Moreover, Nixon was working on a secret strategy to isolate North Vietnam by turning China, which had been off-limits to American diplomacy since the Democrats’ previous disaster in Korea, into an ally. This paid off the following year. After Nixon’s China visit in February 1972, the U.S. could mine Haiphong harbor against Soviet freighters for the first time without fear that the Red Chinese would take over the role of resupplying Hanoi’s army. The North Vietnamese tank invasion of South Vietnam was then defeated by South Vietnamese infantry and U.S. air power, while the Soviets were reduced to impotence. By early 1973, U.S. POWs were home.
Unfortunately, National Security Advisor Henry Kissinger (who occasionally dated Mrs. Graham) talked Nixon into taking a stand against publication of secrets, even when the revelations humiliated the Democrats. Kissinger argued in his memoirs:
Our foreign policy could never achieve the continuity on which other nations must depend, and our system of government would surely lose all trust if each President used his control of the process of declassification to smear his predecessors…. Our nightmare at that moment was that Peking might conclude that our government was too unsteady, too harassed, and too insecure to be a useful partner.
Less high-mindedly, Kissinger had shown the bad judgment of employing the leaker, Ellsberg, as a consultant during the first months of the Nixon administration, and thus needed to sound like a tough guy to clear his name.

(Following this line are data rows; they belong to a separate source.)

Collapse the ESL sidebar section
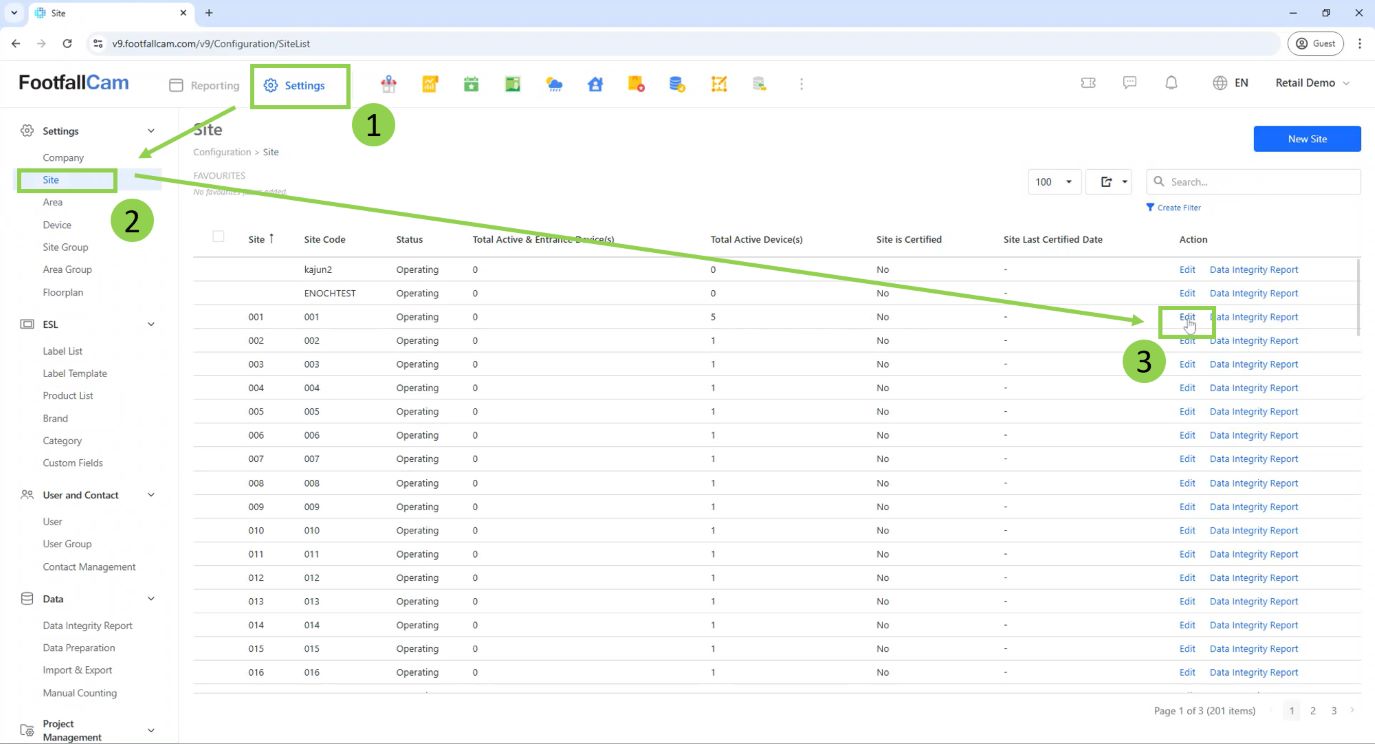Image resolution: width=1375 pixels, height=744 pixels. pyautogui.click(x=151, y=324)
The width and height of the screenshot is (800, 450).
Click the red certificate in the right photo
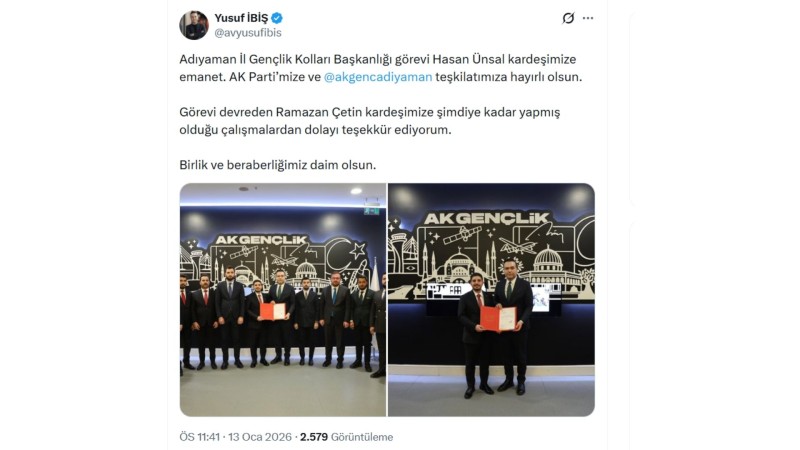pos(498,319)
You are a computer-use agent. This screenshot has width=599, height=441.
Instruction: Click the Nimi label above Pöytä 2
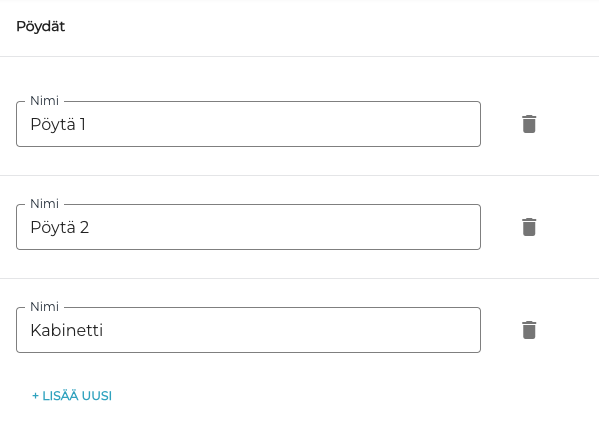[44, 204]
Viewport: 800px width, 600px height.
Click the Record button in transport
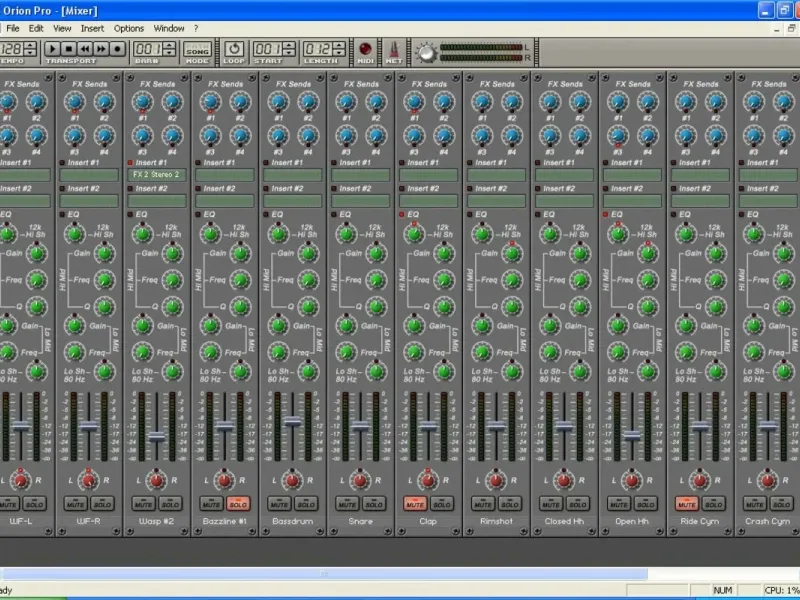pos(117,48)
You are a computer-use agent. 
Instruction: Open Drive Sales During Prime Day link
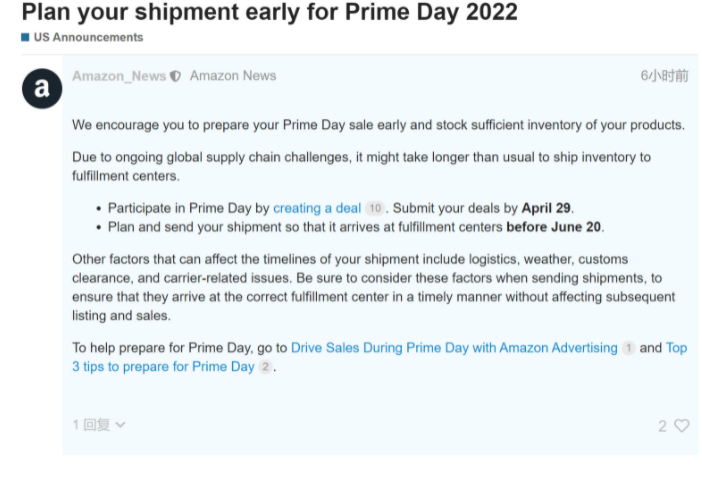[x=454, y=348]
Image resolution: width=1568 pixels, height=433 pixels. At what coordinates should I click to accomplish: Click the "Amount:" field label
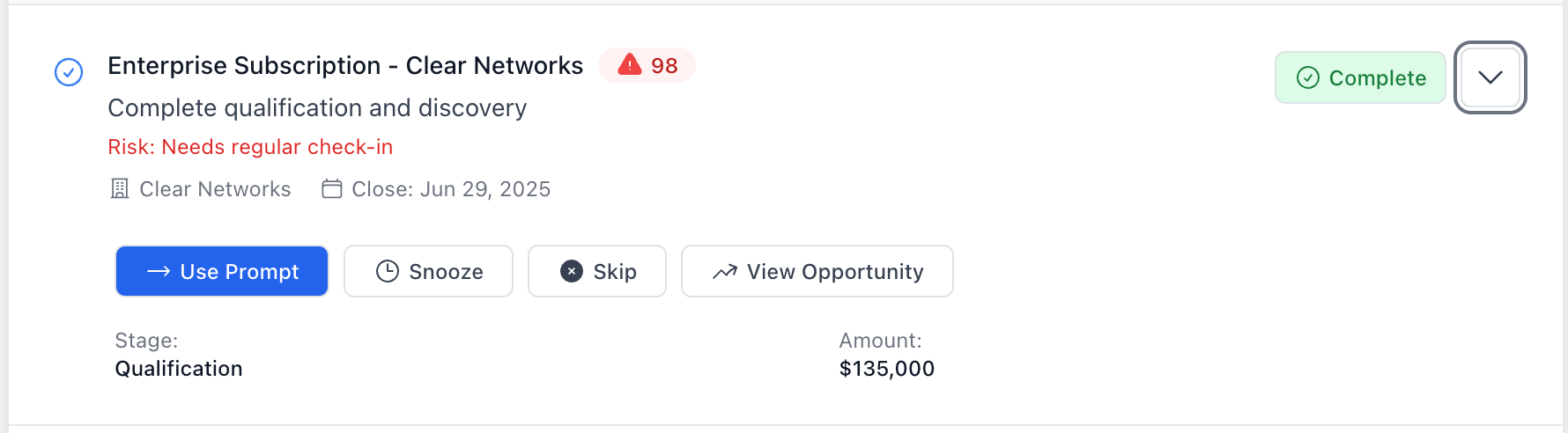[x=880, y=341]
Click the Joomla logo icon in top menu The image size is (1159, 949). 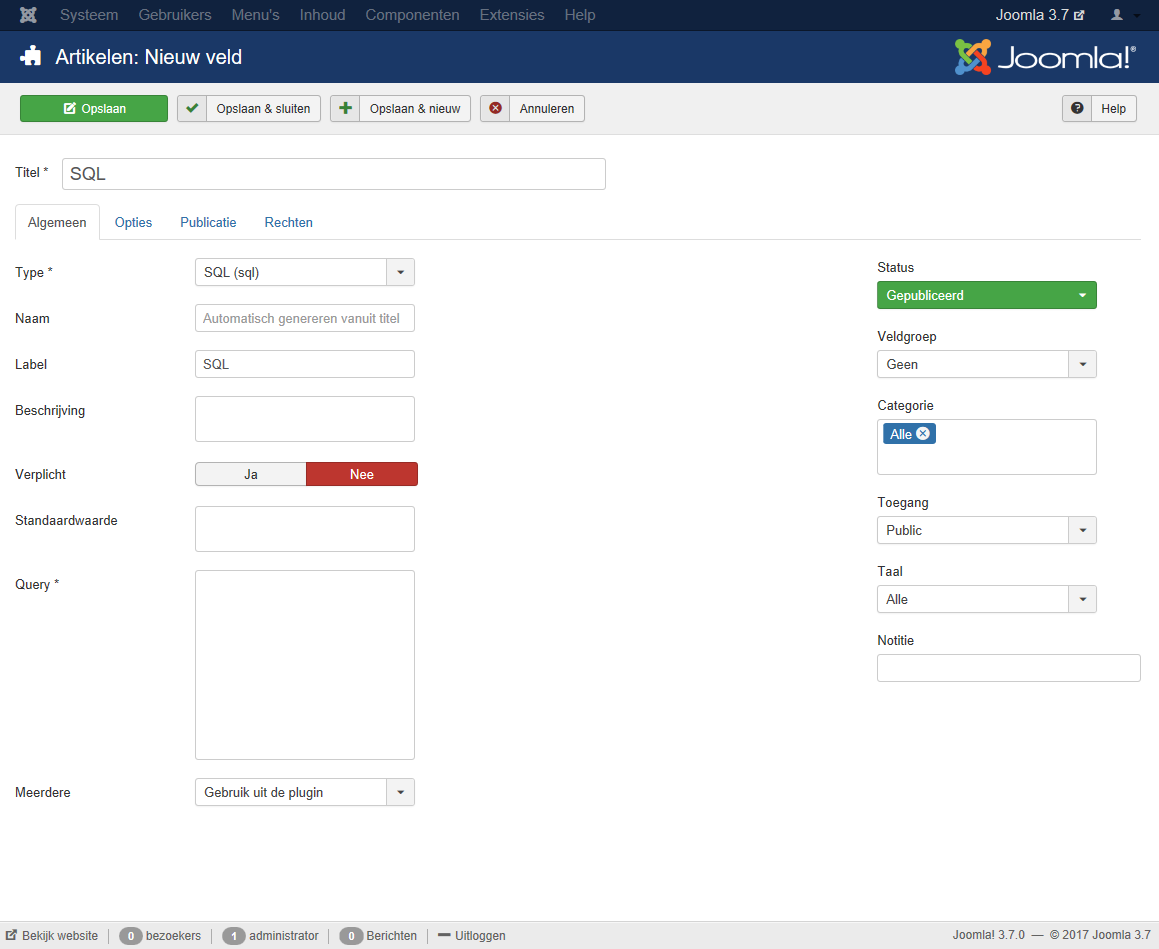(x=29, y=15)
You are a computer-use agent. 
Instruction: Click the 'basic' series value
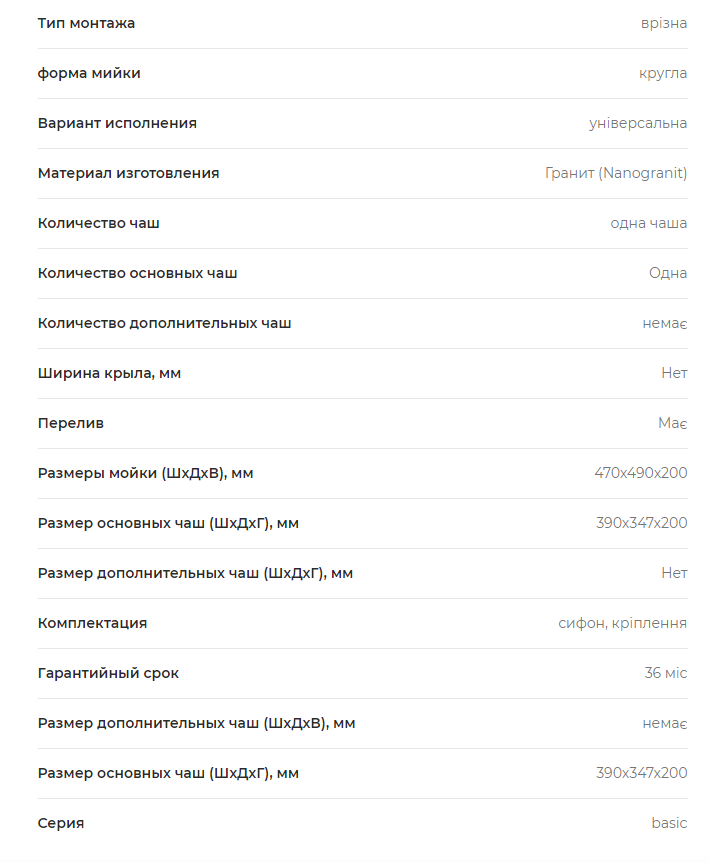[669, 823]
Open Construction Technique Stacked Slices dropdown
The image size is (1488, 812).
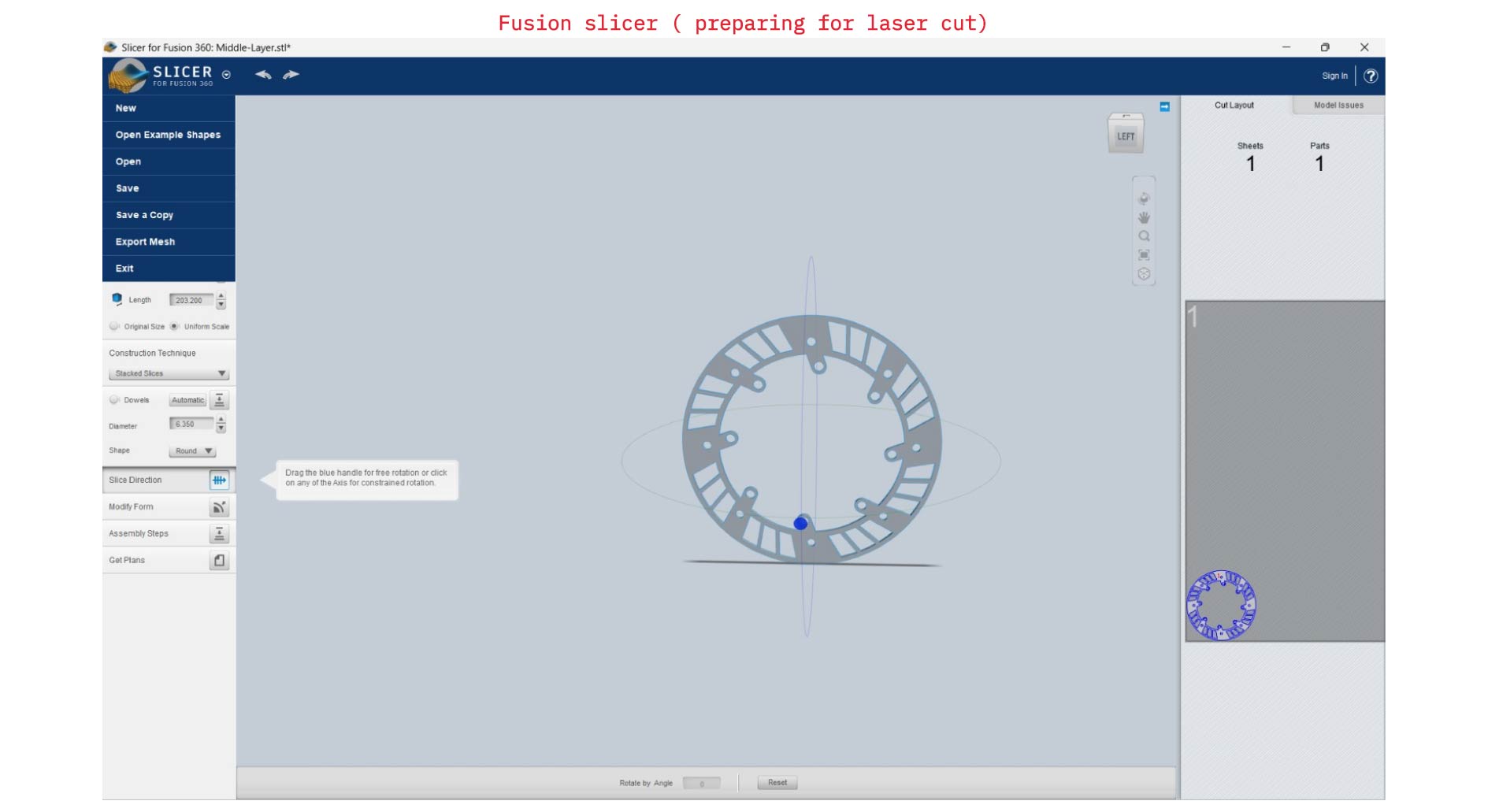169,374
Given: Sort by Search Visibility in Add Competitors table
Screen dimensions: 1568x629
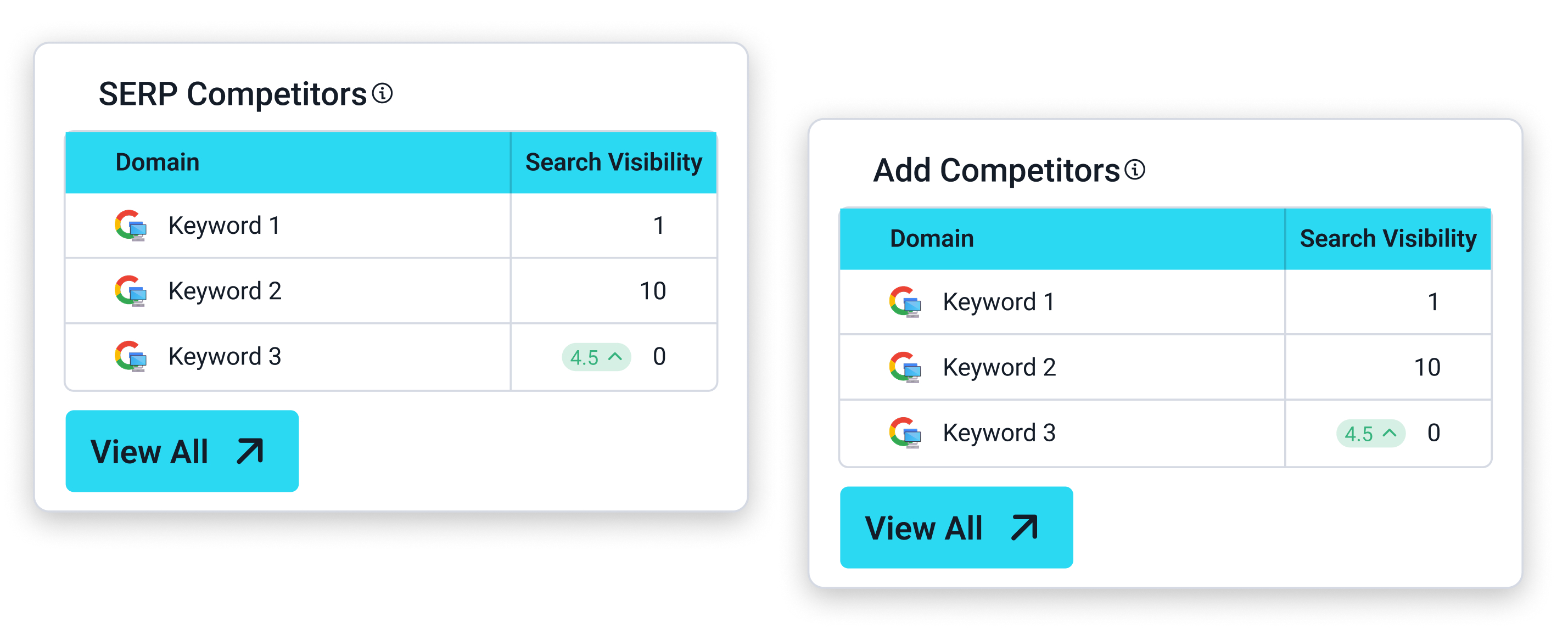Looking at the screenshot, I should pyautogui.click(x=1387, y=238).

The Nixon administration obtained a restraining order against The New York Times publishing more of the bulky Pentagon Papers, which opened the door to The Washington Post to briefly elbow in on the Times’ glory by publishing more revelations. The case immediately went to the Supreme Court, which voted 6–3 in favor of the Times.
You may wonder why this movie isn’t called The Times, since the Pentagon Papers were as much a triumph of The New York Times’ Neil Sheehan as the Watergate scoops of Woodward and Bernstein belonged to The Washington Post. Spielberg’s interest, though, is not in embarrassing Democrats, but in toppling Republicans.
The relevance of the Pentagon Papers is that, apparently in response, Nixon authorized the creation of the black-ops gang “The Plumbers” to plug leaks. This led to the still hazily explained Watergate break-in and Nixon’s eventual resignation.
While Bradlee and Graham might have been willing to oust the scheming climber Richard Nixon, they felt differently about the members of their own elite class such as the well-connected men of the post-World War II CIA….
Graham and Bradlee represented the kind of polished, old money establishmentarians who drove Nixon, a poor boy from Yorba Linda, to distraction with their contempt for his arriviste bumptiousness.
Whether the similarly striving Trump can avoid Nixon’s mistake of giving his enemies an excuse to overturn his election will be of great interest.